Sam and Andrew Encounter a Broken Road

The film opens with its chronological ending—a brief but hectic sequence, shot in the dark with green-tinted infrared shaky cam as a military rescue team shouts orders and an alien creature attacks, prompting a coordinated airstrike. Then it shifts its focus away from intense action as it jumps backwards in time. A photojournalist (Scoot McNairy), who has found himself earning a living snapping photos of the stacks of bodies left from monster attacks and friendly fire on the periphery of the forbidden area, is tasked with escorting his employer’s daughter (Whitney Able) from a Mexican hospital back to the U.S. The only thing that stands in his way is the infected zone, but a sense of urgency is layered onto the ordeal when an impending lockdown of air and sea travel is announced. Through a combination of train rides and hitchhiking, a ridiculous lapse of judgement that sees a prostitute running off with both of their passports, and the pawning of an engagement ring, the odd couple find themselves with guided passage across Mexico.

Without the knowledge that Edwards shot this on the fly and did all the effects himself on a laptop computer in his bedroom, it might not strike the viewer as anything special. Indeed, as imaginative and technologically savvy as one must be to coax a basic system to achieve such splendid effects, the exotic beasts are rarely more than a backdrop for the bland romantic travelogue that is treated with misguided earnestness. The dialogue is shallow and does not develop the characters and the matter-of-fact presentation prevents anything resembling a cinematic sweep from getting off the ground—although Jon Hopkins’ majestic synths do provide a steadying presence throughout that uplifts some of the less compelling stretches.

The Aliens Mating at the Gas Station

Even though Edwards doesn’t really deliver on the promise of his premise and marketing materials, I still appreciate the subversive direction he tried to go. By pushing his aliens to the margin, teasing us with their presence, treating them as a dangerous but not necessarily evil force, and finally revealing them in an awe-inspiring moment, he proved that his instincts are excellent. There are other flashes of ingenuity sprinkled throughout. I particularly enjoyed a moment that subtly pays homage to Aguirre, the Wrath of God. But the intimate, contemplative journey that takes the place of genre conventions does not have much to offer in their stead.
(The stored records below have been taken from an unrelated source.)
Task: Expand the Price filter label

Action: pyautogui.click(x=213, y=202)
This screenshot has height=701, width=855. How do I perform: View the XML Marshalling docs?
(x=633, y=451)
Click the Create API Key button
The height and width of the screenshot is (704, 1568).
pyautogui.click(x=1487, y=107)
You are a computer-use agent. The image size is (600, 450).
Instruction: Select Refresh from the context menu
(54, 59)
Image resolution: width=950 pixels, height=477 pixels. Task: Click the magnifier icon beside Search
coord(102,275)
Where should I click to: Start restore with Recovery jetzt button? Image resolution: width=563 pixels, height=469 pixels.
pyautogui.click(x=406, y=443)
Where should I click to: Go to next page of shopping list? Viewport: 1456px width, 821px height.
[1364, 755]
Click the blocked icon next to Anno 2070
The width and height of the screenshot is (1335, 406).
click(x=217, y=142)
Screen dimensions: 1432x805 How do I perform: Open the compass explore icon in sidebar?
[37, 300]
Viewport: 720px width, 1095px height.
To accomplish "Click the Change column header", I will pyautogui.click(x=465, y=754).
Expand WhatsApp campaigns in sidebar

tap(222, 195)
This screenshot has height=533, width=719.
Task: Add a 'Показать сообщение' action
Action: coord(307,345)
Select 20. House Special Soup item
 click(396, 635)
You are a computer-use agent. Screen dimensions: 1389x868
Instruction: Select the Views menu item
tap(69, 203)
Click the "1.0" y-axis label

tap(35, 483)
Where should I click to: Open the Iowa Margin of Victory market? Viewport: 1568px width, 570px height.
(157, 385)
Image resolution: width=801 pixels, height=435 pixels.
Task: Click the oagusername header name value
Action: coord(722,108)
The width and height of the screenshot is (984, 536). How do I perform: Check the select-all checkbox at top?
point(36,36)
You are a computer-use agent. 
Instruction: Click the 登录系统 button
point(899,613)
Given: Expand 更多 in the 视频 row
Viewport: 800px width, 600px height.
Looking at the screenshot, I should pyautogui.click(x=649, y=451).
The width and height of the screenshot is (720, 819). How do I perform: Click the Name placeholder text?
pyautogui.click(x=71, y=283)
It dabbles in horror, post-apocalyptic rumination, romance. At times it even feels like a documentary that’s simply chronicling their routine travels. But one can only take so much rubble and graffiti in lieu of narrative before the novelty wears off.

And yet one must consider that, had Edwards been given a budget of $10M or whatever, which comes with a commensurate increase in studio oversight, every unique, jagged feature of Monsters would have been sanded down and smoothed out. The script would have been more polished, the shoot streamlined. McNairy probably wouldn’t have been able to talk Edwards into casting his wife as his co-star. But then it would have had some dumb MacGuffin, a couple of huge showdowns, excessive and prominent CGI, the whole works. In other words, it would have been more aligned with the endless stream of tasteless sci-fi spectacles and questionably not worth watching at all. I don’t think Monsters is a home run, but Edwards was swinging for the fences with a wiffle ball bat and hit a double so I’ve still got to take my hat off to him. Monsters was his debut and he’s only made franchise films since, which are usually not high on my watch list, but I think I might have to check them out.